> [Problem to solve] Would you restate the data exactly as given?

START Information provided

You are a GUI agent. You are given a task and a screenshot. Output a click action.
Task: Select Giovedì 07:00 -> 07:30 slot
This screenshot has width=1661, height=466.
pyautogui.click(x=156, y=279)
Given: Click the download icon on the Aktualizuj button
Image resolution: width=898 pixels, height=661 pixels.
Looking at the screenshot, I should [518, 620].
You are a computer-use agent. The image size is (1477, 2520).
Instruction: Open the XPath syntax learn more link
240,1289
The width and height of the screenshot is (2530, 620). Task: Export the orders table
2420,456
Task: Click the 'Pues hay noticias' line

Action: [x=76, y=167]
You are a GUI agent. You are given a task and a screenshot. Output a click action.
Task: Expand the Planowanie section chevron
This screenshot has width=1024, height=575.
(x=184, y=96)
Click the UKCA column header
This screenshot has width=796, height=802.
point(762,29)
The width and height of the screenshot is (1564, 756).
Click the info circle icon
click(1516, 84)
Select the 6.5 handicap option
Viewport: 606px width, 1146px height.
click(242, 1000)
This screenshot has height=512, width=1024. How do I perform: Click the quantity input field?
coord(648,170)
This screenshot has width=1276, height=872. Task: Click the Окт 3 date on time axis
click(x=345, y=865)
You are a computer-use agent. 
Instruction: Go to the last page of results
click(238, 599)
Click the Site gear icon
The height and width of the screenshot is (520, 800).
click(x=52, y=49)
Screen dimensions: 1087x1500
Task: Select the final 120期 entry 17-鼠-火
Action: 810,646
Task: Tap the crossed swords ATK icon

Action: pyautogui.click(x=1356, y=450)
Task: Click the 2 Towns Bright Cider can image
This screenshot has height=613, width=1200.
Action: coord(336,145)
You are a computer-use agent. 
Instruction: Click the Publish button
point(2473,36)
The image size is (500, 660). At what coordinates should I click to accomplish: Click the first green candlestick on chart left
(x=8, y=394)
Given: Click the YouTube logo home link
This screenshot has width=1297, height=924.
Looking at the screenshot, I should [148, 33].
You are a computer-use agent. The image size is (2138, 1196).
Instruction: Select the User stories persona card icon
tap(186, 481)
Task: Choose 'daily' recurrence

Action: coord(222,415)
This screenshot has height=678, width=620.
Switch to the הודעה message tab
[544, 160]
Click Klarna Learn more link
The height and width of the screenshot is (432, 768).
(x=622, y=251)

END Information provided

> [Your response]
You are a GUI agent. You are given a task and a screenshot. Output a click action.
Task: Select Giovedì 07:00 -> 07:30 slot
This screenshot has width=1661, height=466.
pyautogui.click(x=156, y=279)
Given: Click the download icon on the Aktualizuj button
Image resolution: width=898 pixels, height=661 pixels.
Looking at the screenshot, I should [518, 620].
You are a computer-use agent. The image size is (1477, 2520).
Instruction: Open the XPath syntax learn more link
240,1289
The width and height of the screenshot is (2530, 620). Task: Export the orders table
2420,456
Task: Click the 'Pues hay noticias' line

Action: [x=76, y=167]
You are a GUI agent. You are given a task and a screenshot. Output a click action.
Task: Expand the Planowanie section chevron
This screenshot has width=1024, height=575.
(x=184, y=96)
Click the UKCA column header
This screenshot has width=796, height=802.
point(762,29)
The width and height of the screenshot is (1564, 756).
Click the info circle icon
click(1516, 84)
Select the 6.5 handicap option
Viewport: 606px width, 1146px height.
click(242, 1000)
This screenshot has height=512, width=1024. How do I perform: Click the quantity input field?
coord(648,170)
This screenshot has width=1276, height=872. Task: Click the Окт 3 date on time axis
click(x=345, y=865)
You are a computer-use agent. 
Instruction: Go to the last page of results
click(238, 599)
Click the Site gear icon
The height and width of the screenshot is (520, 800).
click(x=52, y=49)
Screen dimensions: 1087x1500
Task: Select the final 120期 entry 17-鼠-火
Action: 810,646
Task: Tap the crossed swords ATK icon

Action: pyautogui.click(x=1356, y=450)
Task: Click the 2 Towns Bright Cider can image
This screenshot has height=613, width=1200.
Action: coord(336,145)
You are a computer-use agent. 
Instruction: Click the Publish button
point(2473,36)
The image size is (500, 660). At what coordinates should I click to accomplish: Click the first green candlestick on chart left
(x=8, y=394)
Given: Click the YouTube logo home link
This screenshot has width=1297, height=924.
Looking at the screenshot, I should [148, 33].
You are a computer-use agent. The image size is (2138, 1196).
Instruction: Select the User stories persona card icon
tap(186, 481)
Task: Choose 'daily' recurrence

Action: coord(222,415)
This screenshot has height=678, width=620.
Switch to the הודעה message tab
[544, 160]
Click Klarna Learn more link
The height and width of the screenshot is (432, 768).
(x=622, y=251)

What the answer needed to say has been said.